Generally no, the admission process is not much different when it comes to Early Years than the process for our other programs. What is different is the assessment of a child’s readiness to join a program, which will include the child being toilet trained (is this still the right term?) and independent in the bathroom. Westmont does require that all students have a mandatory visit so that teachers can get to know your child. This visit is a half day for the Early Primary program.
How do we determine whether a child is ready or not for the program?
The following are a few examples of behaviours a child must display to be developmentally ready to begin preschool:
- Able to communicate needs to the teacher and other children appropriately. Children who are too young will just cry when they need something, and will be very frustrated in an environment that is not meeting their needs.
- Able to be independent in the bathroom. See toileting policy.
- Able to sit quietly and complete an activity. Children who are too young for this type of classroom will take many activities out, work on them for only a short amount of time without completing anything, and then move on to something else without putting the previous activities away.

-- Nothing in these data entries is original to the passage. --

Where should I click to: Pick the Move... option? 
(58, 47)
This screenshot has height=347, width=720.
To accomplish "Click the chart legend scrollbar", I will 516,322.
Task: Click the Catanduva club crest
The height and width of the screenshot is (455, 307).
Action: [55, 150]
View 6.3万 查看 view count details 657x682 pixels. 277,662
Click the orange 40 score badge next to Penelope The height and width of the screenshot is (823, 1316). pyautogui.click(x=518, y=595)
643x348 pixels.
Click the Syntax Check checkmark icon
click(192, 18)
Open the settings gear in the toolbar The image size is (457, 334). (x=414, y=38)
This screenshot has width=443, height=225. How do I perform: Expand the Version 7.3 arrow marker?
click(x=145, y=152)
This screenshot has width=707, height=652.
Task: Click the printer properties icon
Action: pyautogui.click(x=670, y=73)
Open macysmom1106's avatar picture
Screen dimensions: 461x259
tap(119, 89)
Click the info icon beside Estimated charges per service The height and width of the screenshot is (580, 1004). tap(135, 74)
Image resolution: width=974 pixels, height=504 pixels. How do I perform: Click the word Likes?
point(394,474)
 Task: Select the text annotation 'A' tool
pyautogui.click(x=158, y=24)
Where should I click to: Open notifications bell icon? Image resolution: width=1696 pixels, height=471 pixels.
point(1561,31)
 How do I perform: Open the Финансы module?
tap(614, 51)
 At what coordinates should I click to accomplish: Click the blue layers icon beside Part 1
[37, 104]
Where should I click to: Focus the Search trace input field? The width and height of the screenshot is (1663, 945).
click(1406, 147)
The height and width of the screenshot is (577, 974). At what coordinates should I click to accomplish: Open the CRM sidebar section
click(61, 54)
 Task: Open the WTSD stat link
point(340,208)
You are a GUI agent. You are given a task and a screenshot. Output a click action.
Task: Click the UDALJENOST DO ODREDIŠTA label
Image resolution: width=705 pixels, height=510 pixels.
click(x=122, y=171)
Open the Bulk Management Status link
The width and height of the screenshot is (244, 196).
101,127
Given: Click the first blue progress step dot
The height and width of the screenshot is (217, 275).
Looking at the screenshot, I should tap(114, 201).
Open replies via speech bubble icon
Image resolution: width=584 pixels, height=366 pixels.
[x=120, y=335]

- Will take suggestions from a teacher of work s/he is ready for. A child who is not ready will pull away from the teacher, or will display unwillingness to go with the teacher by lying on the floor, running away, etc.
- Will allow teachers to show him/her how to use the activities on the shelf. A child who is developmentally too young will not be able to wait, watch or take in the process for doing the work.
- Is happy to sit at circle time and listen to stories and engage in activities. A child who is too young will not be able to attend to group situations, sit for stories, participate in games, etc.
- Able to follow simple directions for procedures like lining up, washing hands, putting on coat to go outside. The child does not have to be able to do these things perfectly, but has to be willing to listen to and follow instructions.
- Able to stay with the group and participate to the best of their ability, following the teachers’ instructions, when on hikes, beach days and during morning outdoor exercise. This is to ensure their safety as well as that of the others in the class.